Action recognition with motion map 3D network
Introduction
Human action recognition aims to automatically classify the action in a video, and it is a fundamental topic in computer vision with many important applications such as video surveillance and video retrieval. As revealed by [1], the quality of action representations has an influence on the performance of action recognition, which means that learning a powerful and compact representation of an action is an important issue in action recognition.
In recent years, many approaches have been proposed to learn deep features of videos for action recognition. A slow fusion method [2] is presented to extend the connectivity of the network in temporal dimension to learn video features. In [3], a two stream network is proposed to learn spatio-temporal features by using the optical flow and the original image at the same time. The C3D method [4] exploits 3-dimensional convolution kernels to directly extend the convolution operation of the image to the operation of the frame sequence. These methods can only learn the feature of the fixed-length video clip. Unfortunately, the lengths of videos are variable, and these existing works need resort to the pooling methods [4] or the feature aggregation methods [5], [6] to generate a final representation of the entire action video.
In order to solve the problem of representing variable length videos, Bilen et al. [7] proposed dynamic images by using dynamic image network to represent action videos, which takes the order of video frames as the supervisory information without considering the category information of actions. The dynamic image is not able to capture the discriminative information of videos, resulting in the degradation of recognition accuracy.
In this paper, we propose a novel Motion Map 3D ConvNet (MM3D) to learn a motion map for representing an action video clip. By removing a large number of information redundancy of an action video, the motion map is a powerful, compact and discriminative representation of a video. As shown in Fig. 1, the motion maps learned by our MM3D model can capture distinguishable trajectories around the human body.
The proposed MM3D model consists of two networks: a generation network and a discrimination network. The framework of our MM3D is illustrated in Fig. 2. The generation network learns the motion maps of variable-length video clips, by integrating the temporal information into a map without losing the discriminative information of video clips. Specifically, it integrates the motion map of previous frames with the current frame to generate a new motion map. After the repetitive integration of the current frame, the final motion map is generated for the entire video clip by capturing the motion information. Besides, the action class labels are used as the supervisory information to train the generation network, so the learned motion map can also exploit the discriminative information of action videos.
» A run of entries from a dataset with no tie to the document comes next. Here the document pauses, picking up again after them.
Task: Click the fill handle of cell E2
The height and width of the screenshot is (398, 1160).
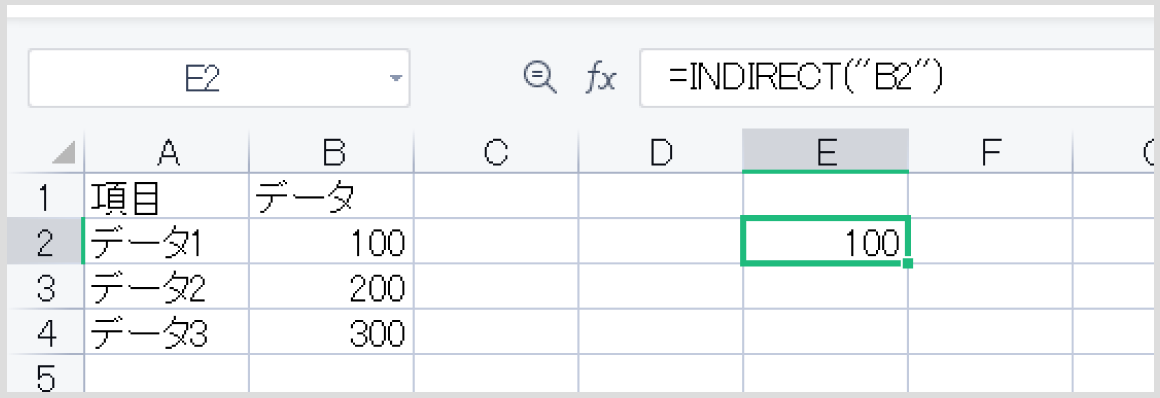Action: tap(908, 263)
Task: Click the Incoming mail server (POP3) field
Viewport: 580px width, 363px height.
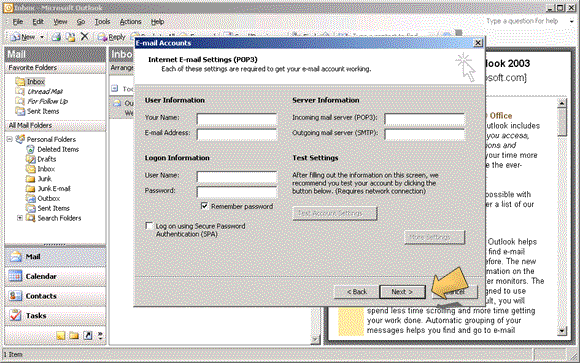Action: tap(424, 119)
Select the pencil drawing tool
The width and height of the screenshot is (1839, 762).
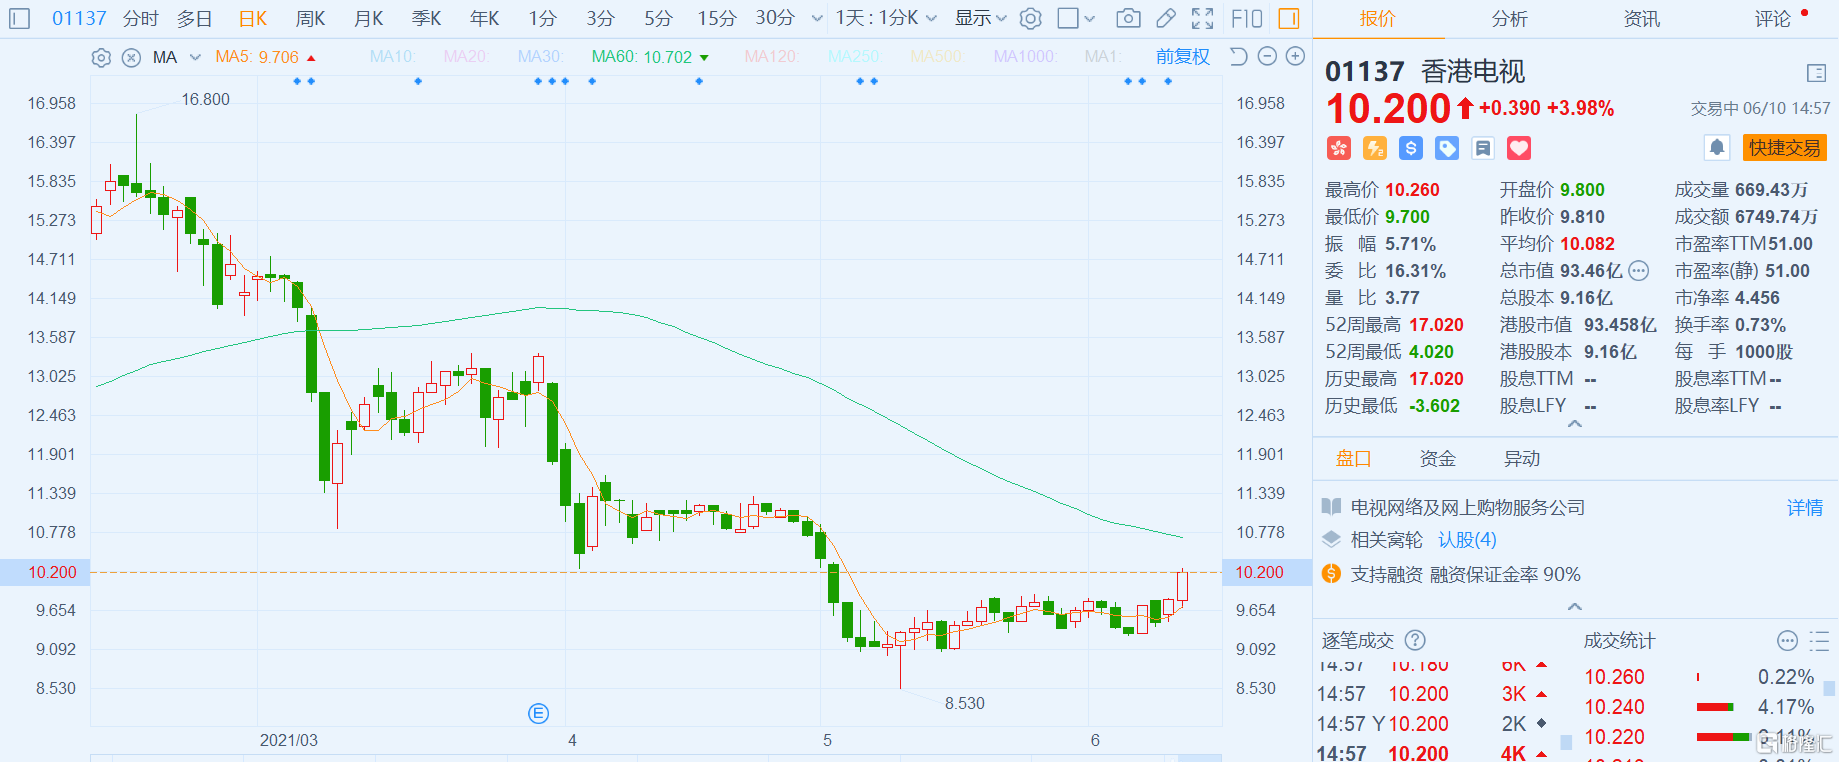(x=1166, y=18)
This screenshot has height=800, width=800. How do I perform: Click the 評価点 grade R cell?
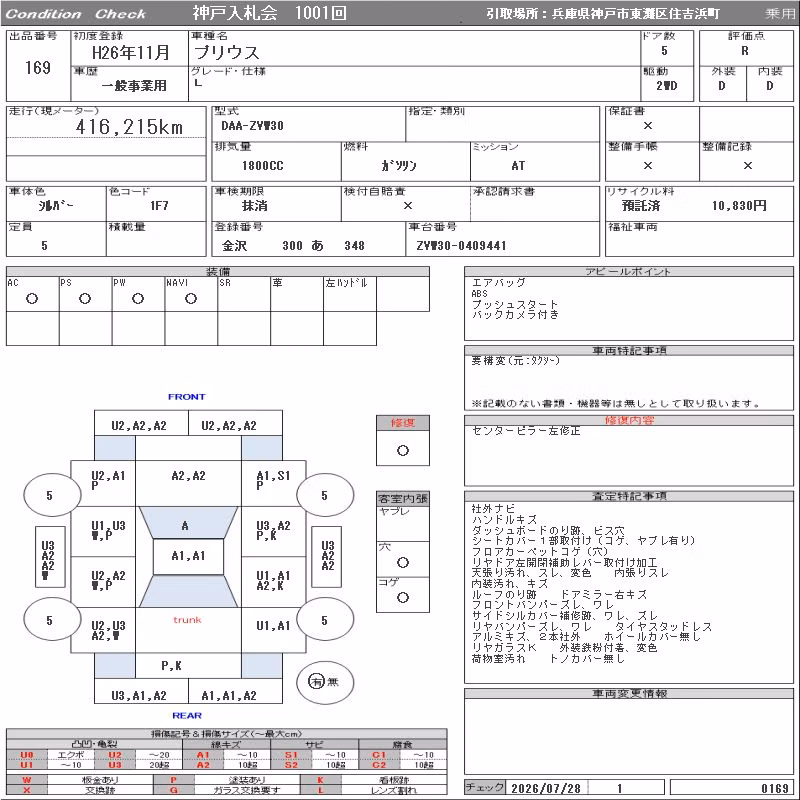click(x=745, y=51)
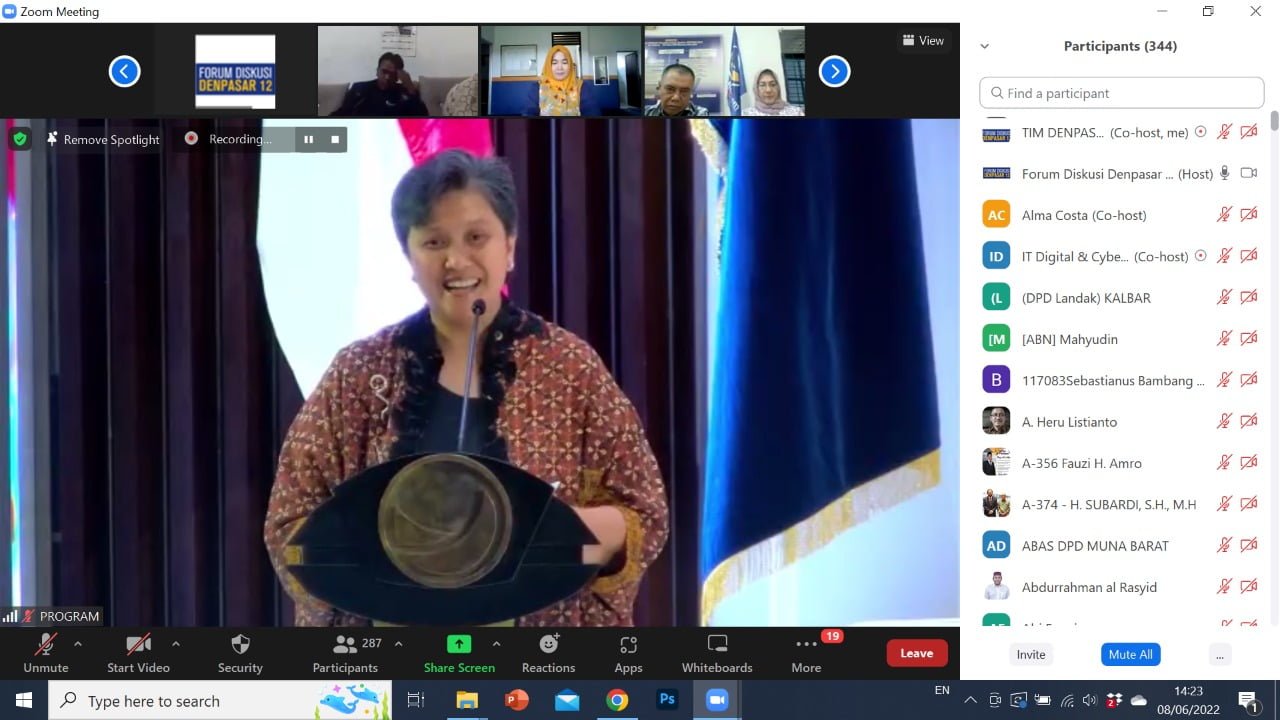Open the Security shield icon
1280x720 pixels.
(x=240, y=645)
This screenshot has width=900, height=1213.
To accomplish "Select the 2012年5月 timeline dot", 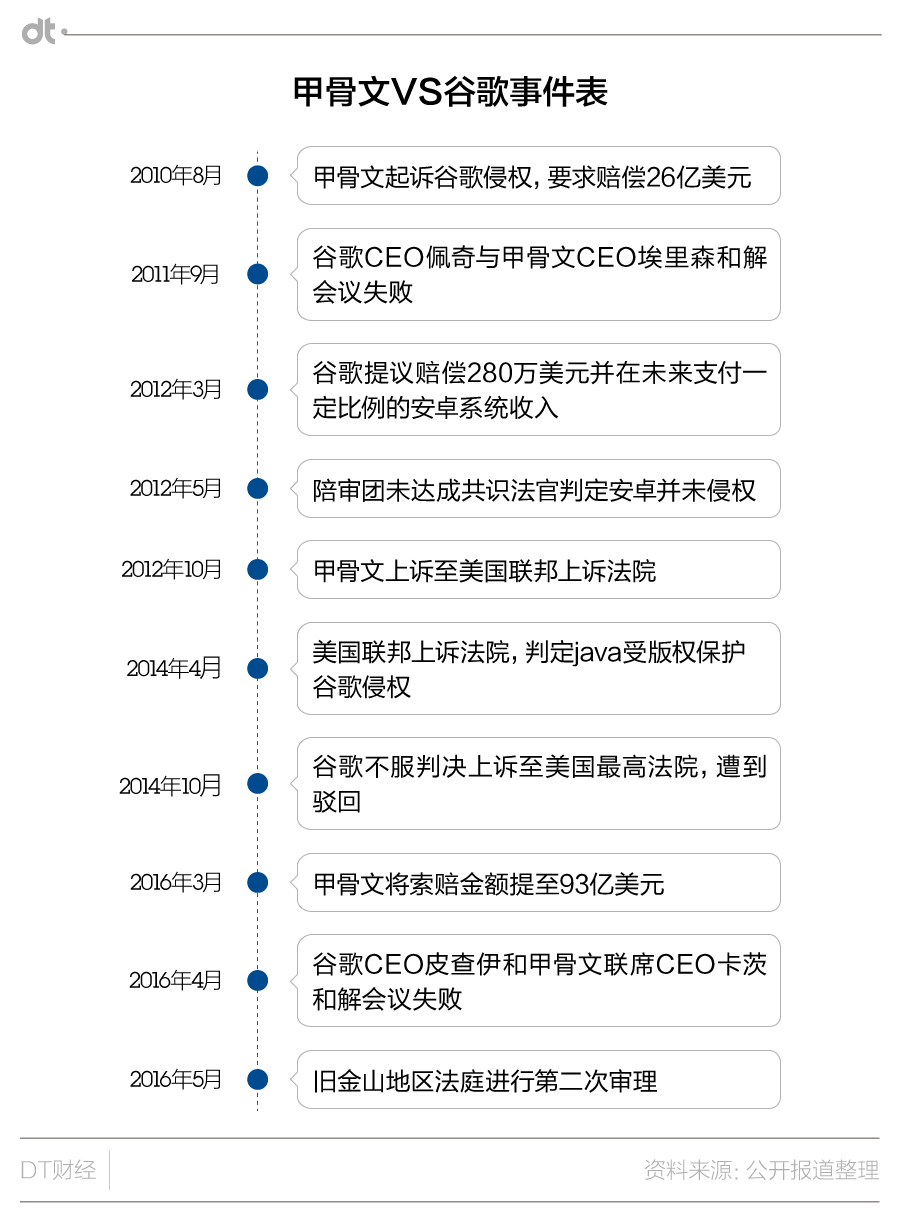I will 258,488.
Despite the good performance of the motion map on capturing the local temporal information of the video clips, a single motion map is not sufficient to capture the complex dynamics of an entire action. To learn the long term dynamics from the whole video and demonstrate the power of the motion maps on action recognition, a discrimination network is proposed. The architecture of this network is based on the 3D-CNN model [4] which has been shown powerful performance on action recognition. The input of the discrimination network is a sequence of the motion maps and the discriminative action feature based on the motion maps is extracted from the pool5 layer of the network.
The contributions of this work are two-fold. (1) We propose a new network to generate motion maps for action recognition in videos. The generated motion maps contain the temporal information and the discriminative information of the action video with an arbitrary video length. (2) We propose a discrimination network based on the motion maps to deal with the complex and long-term action video. The network can learn the discriminative features of the sequence of motion maps that benefits boosting the accuracy of action recognition.
This paper is an extended version of our prior conference publication [8]. The main differences are as follows. (1) This paper proposes a novel discrimination network that takes a sequence of motion maps as input. The discrimination network can learn the long term dynamics from the whole video and demonstrate the power of the motion maps on action recognition. (2) To show the effect of our discrimination network, an extended experiment is conducted for the comparison of the single image per video setting with the sequence of images per video setting. The observation of the results shows that the use of discrimination network can improve the accuracy of action recognition for our own motion map, up to 17.4% on the UCF101 and 18.7% on the HMDB51. Another extended experiment is provided to compare our method using discrimination network with the state-of-the-art methods. (3) This paper gives a more extensive overview and comparison of the related literature.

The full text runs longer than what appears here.